[Opening Working data section]
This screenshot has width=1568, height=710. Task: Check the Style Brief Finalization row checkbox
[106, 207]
[Closing Working data section]
[Opening Working data section]
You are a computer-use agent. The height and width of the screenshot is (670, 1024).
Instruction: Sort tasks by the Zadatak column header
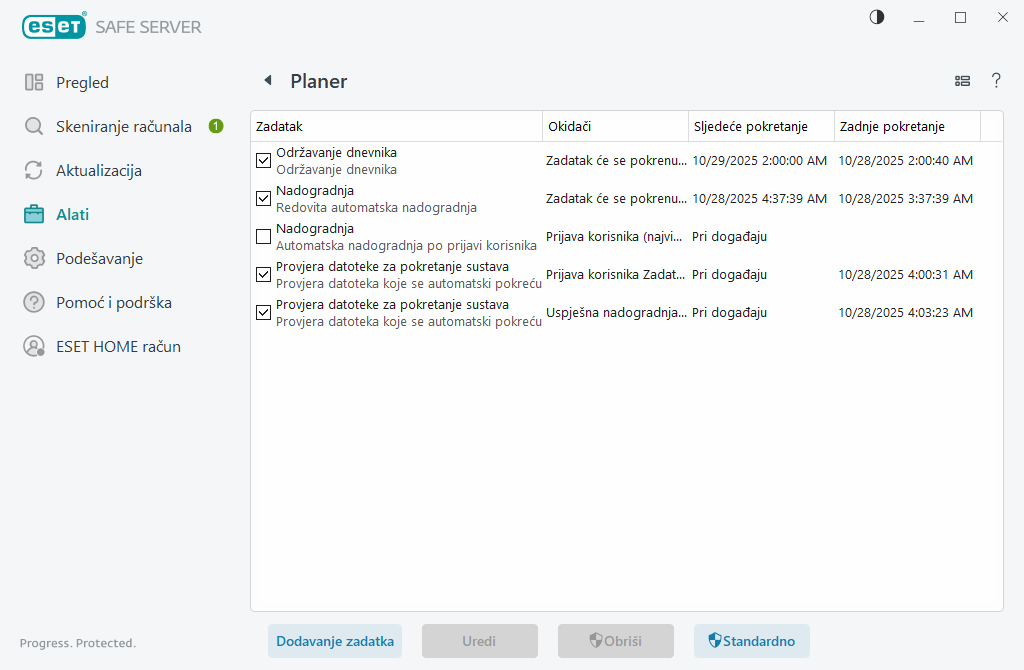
[Closing Working data section]
[Opening Working data section]
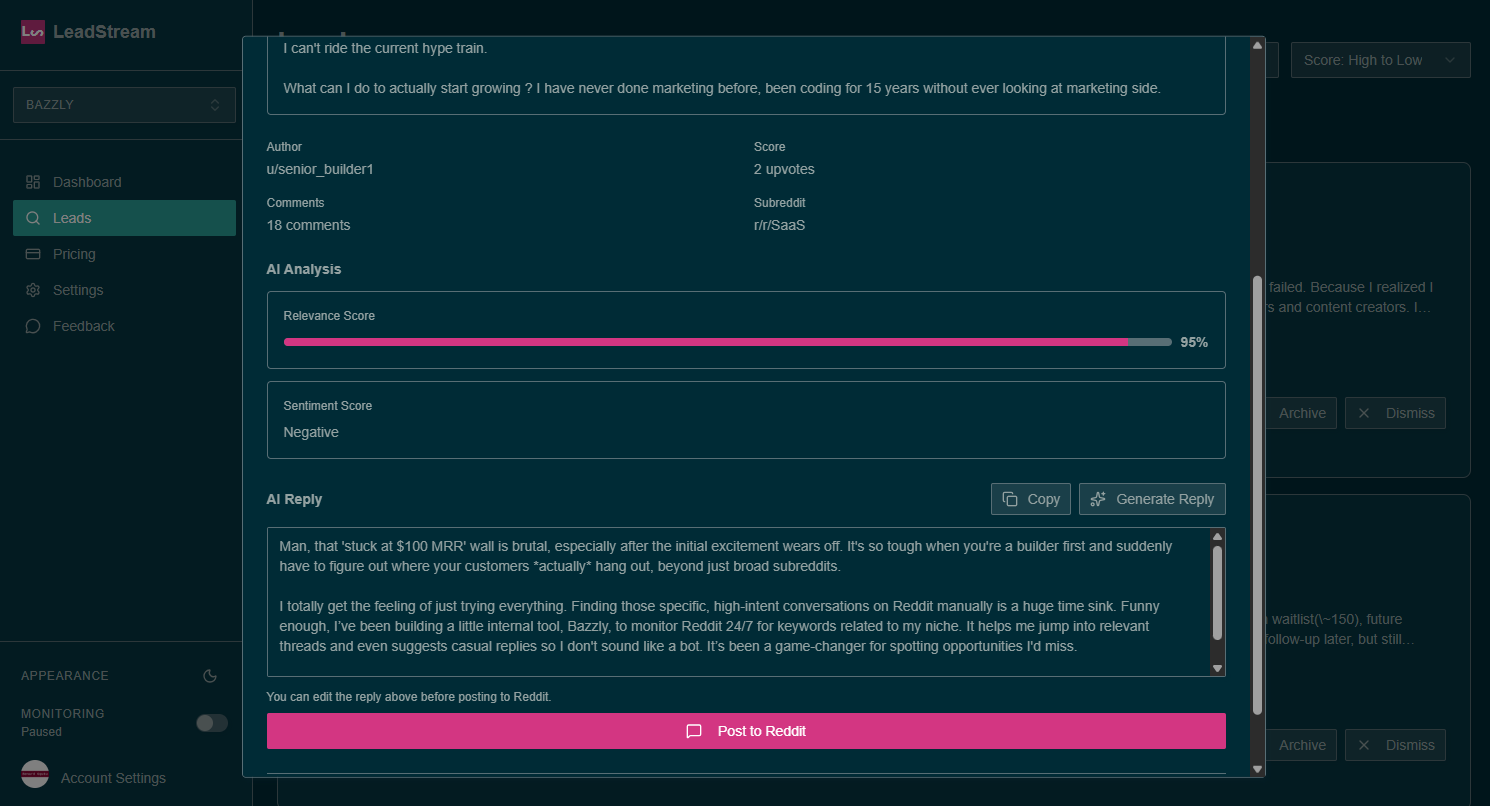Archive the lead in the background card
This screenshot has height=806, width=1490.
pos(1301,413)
[Closing Working data section]
** Exercise goal **
Write out, from the lines above, only those from the line with "You are a computer-use" to the line with "Instruction: Sort tasks", exactly as given, including the first and the last.

** Result **
You are a computer-use agent. The height and width of the screenshot is (670, 1024).
Instruction: Sort tasks by the Zadatak column header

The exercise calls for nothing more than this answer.